WhatsApp’s update could kill Snapchat

New feature could turn WhatsApp from a functional messaging tool to a platform for entertainment

February 23, 2017 11:35 pm | Updated February 24, 2017 01:14 pm IST - CHENNAI

WhatsApp now has a new feature called Status, launched on February 20, which will allow users to update their statuses with time-limited photos, videos, scribbles and GIFs. Sounds familiar?

Facebook, which acquired WhatsApp two years ago for a whopping $19 billion, has always been known to share a rivalry with Snapchat, another dynamic messaging platform, regularly ringing in changes in step with its competitor.

Its latest WhatsApp feature update, though, is more upfront than ever.

WhatsApp has made several useful modifications of its own. From introducing ‘Read Receipts’, user tagging, end-to-end encryption, WhatsApp Web, to the retraction of the paltry $1 annual subscription fee, WhatsApp has updated itself with key functionalities in consonance with user behaviour, including customising the previously templatised status messages.

What is Status?

Status allows WhatsApp users to share photos, videos, emojis, sketches and even GIFs as status updates. These updates will disappear after 24 hours. They will also, like all text messages, be encrypted end-to-end. You can schedule multiple updates, which would run like a reel and give your friends a glimpse of your entire day. Its content duration can be up to 45 seconds, and they cannot be saved on your device.

It will be available to all users, iOS and Android.

Where is it located?

Once the feature becomes available, it will automatically show up on your app. You will see an icon between ‘Calls’ and ‘Chats’ on the navigation bar of your WhatsApp home-screen. The traditional text status update function will remain separate.

How it works

* Once you have captured a photo or video you wish to share, you are taken to an interface that is a virtual photoshop. Here, you can...

- Scribble on the captured file

- Superimpose and position emojis on the file

- Add a caption below explaining the content

* Once your Status is created, you can control who sees it by specifying so in your Privacy Settings. On iOS, tap the icon ‘Privacy’. On Android, look for ‘Status Privacy’. You can make your Statuses a universal delight, or select individual friends who will get to view your Status updates, or exclude specific contacts. If you want to send the content to a specific friend, you send them a private chat message as usual.

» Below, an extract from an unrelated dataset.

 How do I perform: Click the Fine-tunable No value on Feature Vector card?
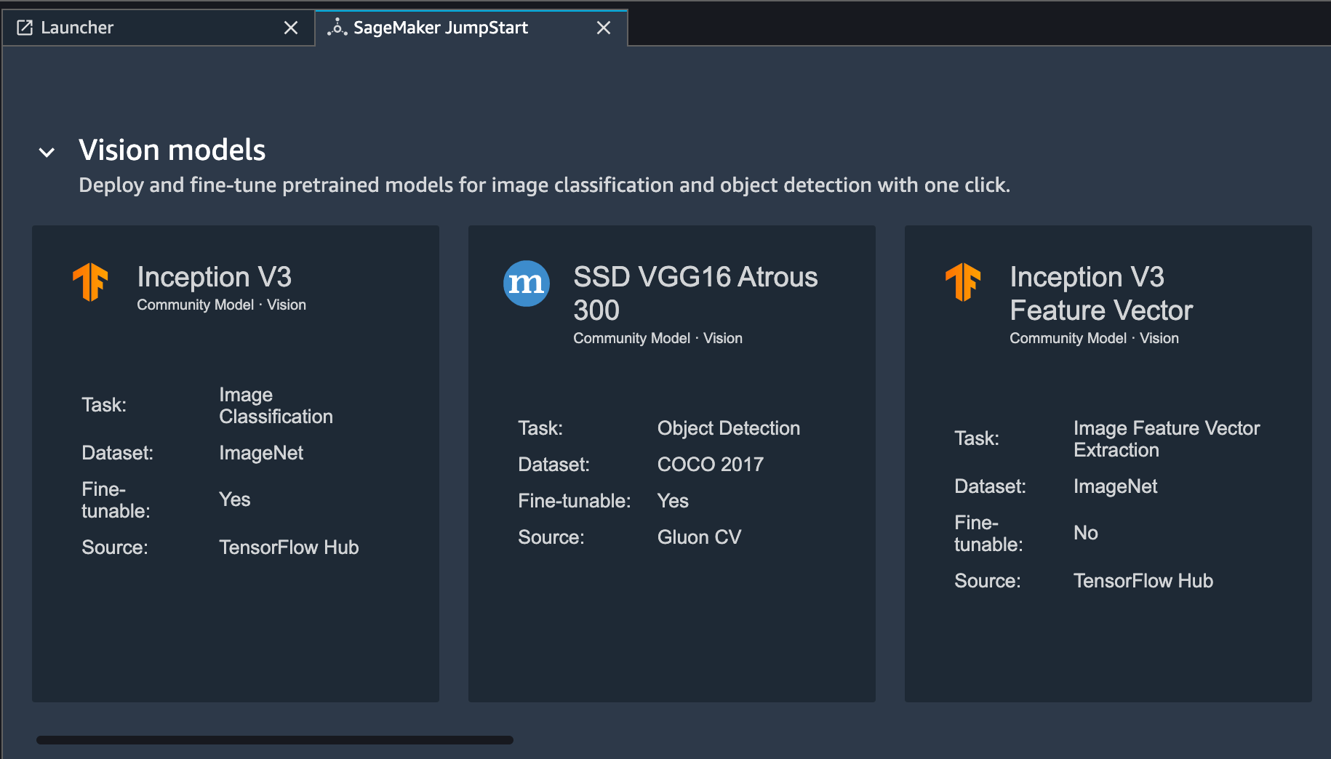tap(1085, 532)
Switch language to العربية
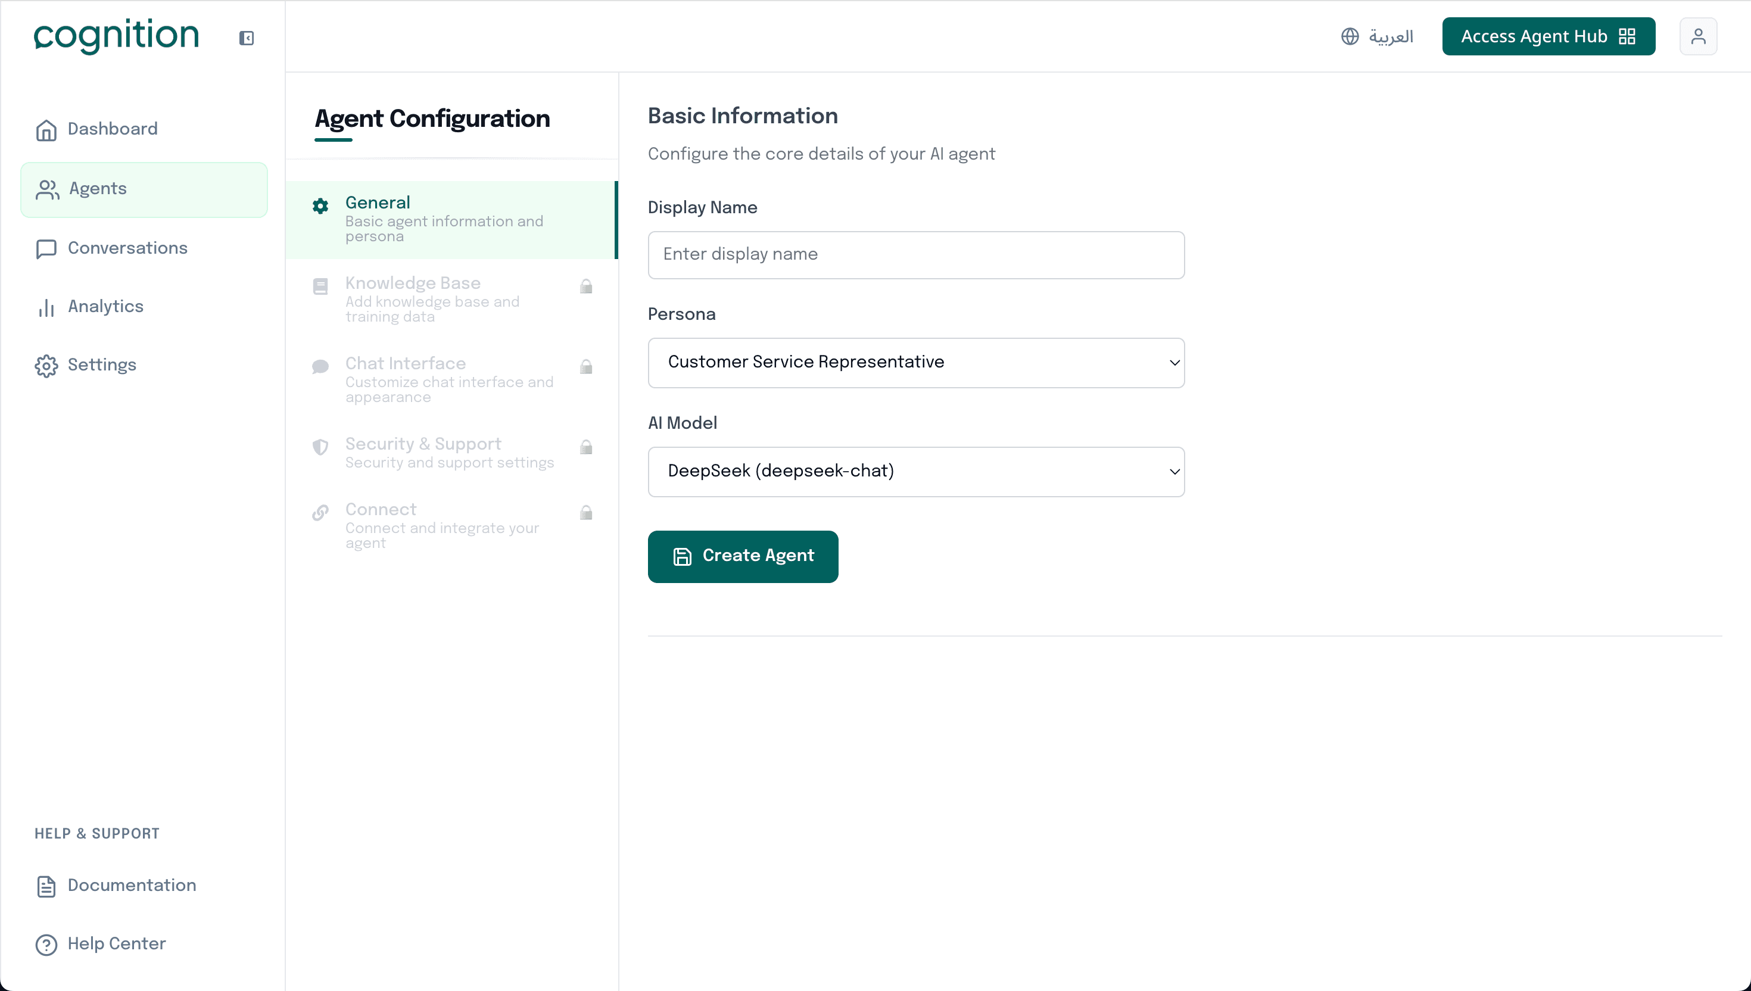This screenshot has height=991, width=1751. tap(1390, 36)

* You can discover which of your contacts has viewed your Status on a ‘View Counter’ at the bottom of the screen.

Statuses, yours and mine

Clicking on the Status tab, you will see a horizontal list of all your contacts with updated Statuses. Swipe left or right to scroll through the list, tap to pause, or press-swipe on a Status to reply to it.

What’s in it for WhatsApp

WhatsApp currently has over 1 billion monthly users, and hosts a daily thoroughfare of about 60 billion messages. This includes 3 billion photos, 750 million videos and 80 million GIFs, according to Bloomberg. Now, by milking its potential for multimedia usage, WhatsApp can augment itself from a functional messaging tool to a platform that users go to for entertainment.

This can effectively spell real trouble for Snapchat, which has already seen an 82% drop-off in user growth since the 2016 launch of Instagram Stories, another copycat that surpassed the original.

This, therefore, opens up fresh avenues for monetisation, which can help offset the opportunity cost of the scrapping of its earlier $1 nominal fee.

The expanded user base and usage can be used to attract advertisers, who could insert their plugs and product-placements in between Statuses to catch the user’s eye as he scrolls through them.